In Louisiana, the Louisiana Workforce Commission, though having website issues, has sped up its claims process and temporarily waived job search requirements. The agency and state revenue department also have said Louisiana businesses are getting a two-month deferral on making their first-quarter unemployment tax payments and state sales and excise taxes.
The first wave of unemployment checks is expected to go out this week. Normally, there is a one-week waiting period, but claims are being reviewed immediately, officials said. The maximum weekly benefit is $247.
Louisiana's trust fund is one of the strongest in the nation, with more than $1 billion in assets. A state official said that even if no money was paid into the fund, the state could make unemployment payments to every displaced Louisiana worker for 17 months.

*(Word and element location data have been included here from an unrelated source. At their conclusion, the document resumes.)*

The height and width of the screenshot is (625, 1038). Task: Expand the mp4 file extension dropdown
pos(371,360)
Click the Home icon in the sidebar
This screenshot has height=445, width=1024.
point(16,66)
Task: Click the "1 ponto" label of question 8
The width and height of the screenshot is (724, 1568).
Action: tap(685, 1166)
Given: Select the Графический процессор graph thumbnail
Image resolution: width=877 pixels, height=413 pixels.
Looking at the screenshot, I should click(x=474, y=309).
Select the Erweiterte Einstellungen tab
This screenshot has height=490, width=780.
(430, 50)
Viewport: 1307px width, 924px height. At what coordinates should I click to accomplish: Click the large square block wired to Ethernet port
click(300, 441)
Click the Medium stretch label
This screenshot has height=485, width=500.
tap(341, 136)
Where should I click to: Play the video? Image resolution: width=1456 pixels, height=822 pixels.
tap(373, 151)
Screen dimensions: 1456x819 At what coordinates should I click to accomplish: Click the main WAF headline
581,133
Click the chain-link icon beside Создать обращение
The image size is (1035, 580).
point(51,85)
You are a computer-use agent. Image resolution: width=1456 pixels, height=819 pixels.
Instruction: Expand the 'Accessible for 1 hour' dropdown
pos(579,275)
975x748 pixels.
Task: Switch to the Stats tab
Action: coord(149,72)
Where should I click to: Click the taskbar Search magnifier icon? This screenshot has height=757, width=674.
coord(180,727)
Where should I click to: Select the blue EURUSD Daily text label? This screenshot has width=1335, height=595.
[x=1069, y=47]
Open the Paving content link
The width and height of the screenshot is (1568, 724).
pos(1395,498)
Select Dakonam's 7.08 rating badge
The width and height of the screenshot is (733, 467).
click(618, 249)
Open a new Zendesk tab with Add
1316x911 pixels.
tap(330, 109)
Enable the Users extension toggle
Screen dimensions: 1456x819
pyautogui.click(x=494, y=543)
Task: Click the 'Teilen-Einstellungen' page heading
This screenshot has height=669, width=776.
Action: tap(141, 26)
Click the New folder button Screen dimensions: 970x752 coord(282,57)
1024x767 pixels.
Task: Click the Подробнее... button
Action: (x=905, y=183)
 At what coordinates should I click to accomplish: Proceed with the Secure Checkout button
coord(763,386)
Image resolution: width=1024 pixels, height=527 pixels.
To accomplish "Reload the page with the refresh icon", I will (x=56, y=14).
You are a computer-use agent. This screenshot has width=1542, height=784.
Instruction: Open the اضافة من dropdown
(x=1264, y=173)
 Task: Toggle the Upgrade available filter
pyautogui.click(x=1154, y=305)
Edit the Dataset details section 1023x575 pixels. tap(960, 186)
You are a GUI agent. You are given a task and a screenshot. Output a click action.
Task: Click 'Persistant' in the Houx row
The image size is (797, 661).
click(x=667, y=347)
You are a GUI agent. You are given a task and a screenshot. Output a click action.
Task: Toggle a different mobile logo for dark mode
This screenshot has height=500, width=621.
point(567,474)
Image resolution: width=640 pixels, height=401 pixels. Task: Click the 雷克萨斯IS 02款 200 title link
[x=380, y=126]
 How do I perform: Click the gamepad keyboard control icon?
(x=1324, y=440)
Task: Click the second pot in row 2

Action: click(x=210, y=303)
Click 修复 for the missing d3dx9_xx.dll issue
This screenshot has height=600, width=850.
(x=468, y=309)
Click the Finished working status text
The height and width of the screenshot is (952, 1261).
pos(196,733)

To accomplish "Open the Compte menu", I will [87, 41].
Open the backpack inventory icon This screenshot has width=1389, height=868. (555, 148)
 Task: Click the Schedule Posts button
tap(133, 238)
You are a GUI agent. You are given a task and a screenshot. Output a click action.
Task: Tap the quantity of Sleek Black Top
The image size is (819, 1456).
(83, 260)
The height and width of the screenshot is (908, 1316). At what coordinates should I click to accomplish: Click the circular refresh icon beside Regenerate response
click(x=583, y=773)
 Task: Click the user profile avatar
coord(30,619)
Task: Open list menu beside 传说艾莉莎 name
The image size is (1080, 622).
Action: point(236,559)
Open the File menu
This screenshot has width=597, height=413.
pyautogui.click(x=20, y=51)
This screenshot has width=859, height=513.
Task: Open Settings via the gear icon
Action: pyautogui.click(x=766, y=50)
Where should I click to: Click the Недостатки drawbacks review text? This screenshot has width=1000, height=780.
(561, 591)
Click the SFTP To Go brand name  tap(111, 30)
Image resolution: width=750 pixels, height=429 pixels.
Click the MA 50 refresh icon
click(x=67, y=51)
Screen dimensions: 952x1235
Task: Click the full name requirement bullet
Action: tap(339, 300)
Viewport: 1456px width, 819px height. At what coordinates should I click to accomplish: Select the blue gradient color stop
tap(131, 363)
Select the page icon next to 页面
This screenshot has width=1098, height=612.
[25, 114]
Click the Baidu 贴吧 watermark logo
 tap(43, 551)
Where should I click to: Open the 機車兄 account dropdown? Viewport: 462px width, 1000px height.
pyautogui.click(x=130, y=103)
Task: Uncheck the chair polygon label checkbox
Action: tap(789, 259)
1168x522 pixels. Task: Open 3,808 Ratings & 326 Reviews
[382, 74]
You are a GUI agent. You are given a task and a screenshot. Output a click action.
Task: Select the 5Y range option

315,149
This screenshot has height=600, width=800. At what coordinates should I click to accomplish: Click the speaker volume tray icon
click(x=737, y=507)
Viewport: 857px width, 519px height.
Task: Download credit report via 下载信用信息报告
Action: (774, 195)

However, Richardson said as states begin drawing down their trust funds, the federal government should supplement them to help laid-off workers and prevent reductions in benefits or additional payments from employers.
Oil price collapse
Exacerbating Louisiana's economic situation is a severe downturn in already low oil prices, triggered by wide-open production in Saudi Arabia and Russia. That feud started after previously cooperative Russia declined to participate in a move by the 14-nation Organization of Petroleum Exporting Countries to trim output to support oil prices. Over the past week, prices fell below $20 per barrel with the glut of oil and less demand created by the coronavirus. That's bad news for energy producers and service companies that support them, in Lafayette but even more so in Houma-Thibodaux.
Energy companies and related businesses comprised 29.4% of the more diversified Lafayette-area gross domestic product as of October 2019, according to the Lafayette Economic Development Authority’s analysis of federal data. That was down from 45% in 2015, and roughly 70% in the 1980s. The reduced dependence on oil and gas has helped Lafayette avoid the fate of Houma, which historically is home to a similar mix of businesses.
"If prices stay in the $20 to $30 bracket for very long, it will push out some producers, especially in the U.S. where the market operates freely. It will have an impact in Louisiana where we have many small independent oil and gas producers," Richardson said.
"All these changes will work their way through the Louisiana economy," Richardson said of the rock bottom oil price and impact from the coronavirus.